Task directions
Would you repeat all the lines below, exactly as they stand?

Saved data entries
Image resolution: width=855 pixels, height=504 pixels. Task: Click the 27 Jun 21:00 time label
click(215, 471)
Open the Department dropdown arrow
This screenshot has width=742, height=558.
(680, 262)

Your response
Image resolution: width=855 pixels, height=504 pixels. Task: Click the 27 Jun 21:00 time label
click(215, 471)
Open the Department dropdown arrow
This screenshot has width=742, height=558.
(680, 262)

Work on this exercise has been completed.